- Relator(a)
- Ministra Assusete Magalhães
- Órgão julgador
- Segunda Turma
- Data do julgamento
- 06/12/2016
- Data de publicação
- 15/12/2016
STJ – Acórdão, Rel. Ministra Assusete Magalhães, Segunda Turma, j. 06/12/2016, p. 15/12/2016
ADMINISTRATIVO E PROCESSUAL CIVIL. AGRAVO INTERNO NO AGRAVO EM RECURSO ESPECIAL. MANUTENÇÃO EM CATIVEIRO DE PASSERIFORMES DA FAUNA SILVESTRE BRASILEIRA, SEM AUTORIZAÇÃO DO ÓRGÃO COMPETENTE. ART. 72 DA LEI 9.605/98. GRADAÇÃO DAS PENALIDADES. JURISPRUDÊNCIA DOMINANTE DO STJ. MULTA. CABIMENTO. VIOLAÇÃO AO PRINCÍPIO DA COLEGIALIDADE. NÃO OCORRÊNCIA. SÚMULA 568/STJ E ART. 253, PARÁGRAFO ÚNICO, II, C, DO RISTJ. PRINCÍPIO DA PROPORCIONALIDADE. ART. 6º DA LEI 9.605/98. CIRCUNSTÂNCIAS DO CASO CONCRETO. AGRAVO INTERNO IMPROVIDO. I. Agravo interno interposto contra decisão publicada em 17/08/2016, que, por sua vez, julgara recurso interposto contra decisum publicado na vigência do CPC/73. II. Conforme a jurisprudência do STJ, não se faz necessária a aplicação de advertência prévia para aplicação da multa prevista no art. 72 da Lei 9.605/98. Precedente do STJ, em hipótese análoga: REsp 1.426.132/MG, Rel.
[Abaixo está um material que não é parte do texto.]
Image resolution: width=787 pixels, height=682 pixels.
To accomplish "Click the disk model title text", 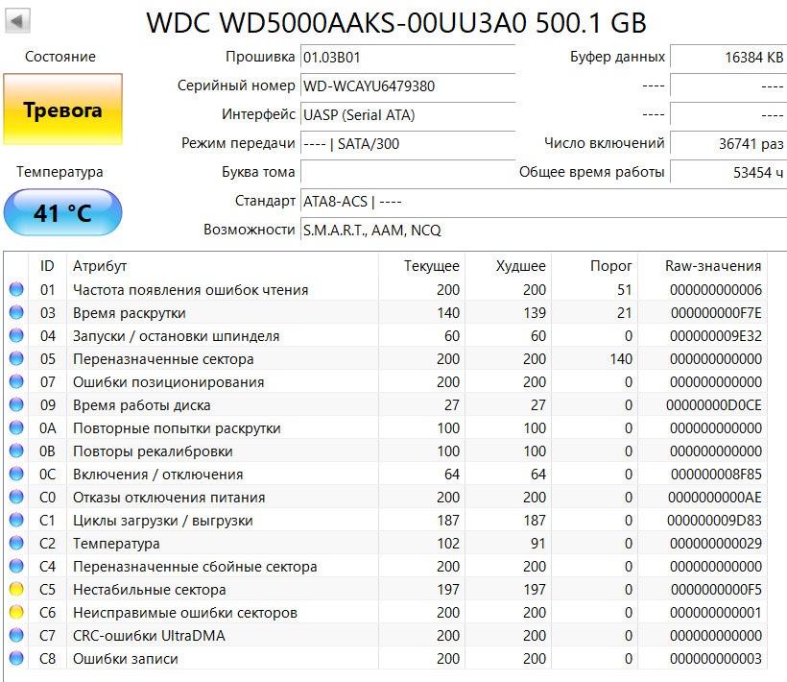I will 396,23.
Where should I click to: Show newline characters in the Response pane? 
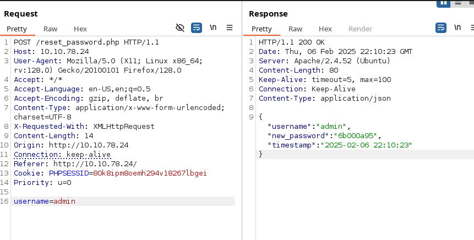click(457, 28)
Ministro HERMAN BENJAMIN, SEGUNDA TURMA, DJe de 18/11/2015. III. A questão ora controvertida possui entendimento dominante nesta Corte, fato esse que autoriza a apreciação monocrática do apelo, nos termos da Súmula 568 do STJ ("O relator, monocraticamente e no Superior Tribunal de Justiça, poderá dar ou negar provimento ao recurso quando houver entendimento dominante acerca do tema") e do art. 253, parágrafo único, II, c, do RISTJ. IV. O acórdão recorrido consignou que "a multa no valor de R$ 6.500, 00 (seis mil e quinhentos reais) imposta a quem é autônomo, vive de 'bicos' que geram renda em torno de R$ 350,00 (trezentos e cinquenta reais), e não possui registro formal de emprego, conforme atesta cópia da CTPS às fls. 29/31, aparenta, na hipótese, manifesta desproporção, infligindo sanção que destoa da realidade do apenado". V. Tendo o Tribunal de origem considerado a desproporcionalidade da penalidade aplicada, em face das peculiaridades do caso concreto - o que de fato se revela, ante a moldura fática posta no acórdão recorrido -, cumpre determinar o retorno do autos à Corte a quo, para que fixe o quantum da multa, em consonância com os princípios da proporcionalidade e razoabilidade, a serem aferidos, no caso concreto, em consonância com o art. 6º da Lei 9.605/98 e com o precedente do STJ, firmado em caso análogo (STJ, REsp 1.426.132/MG, Rel. Ministro HERMAN BENJAMIN, SEGUNDA TURMA, DJe de 18/11/2015). VI. Agravo interno improvido. (AgInt no AREsp n. 938.032/MG, relatora Ministra Assusete Magalhães, Segunda Turma, julgado em 6/12/2016, DJe de 15/12/2016.)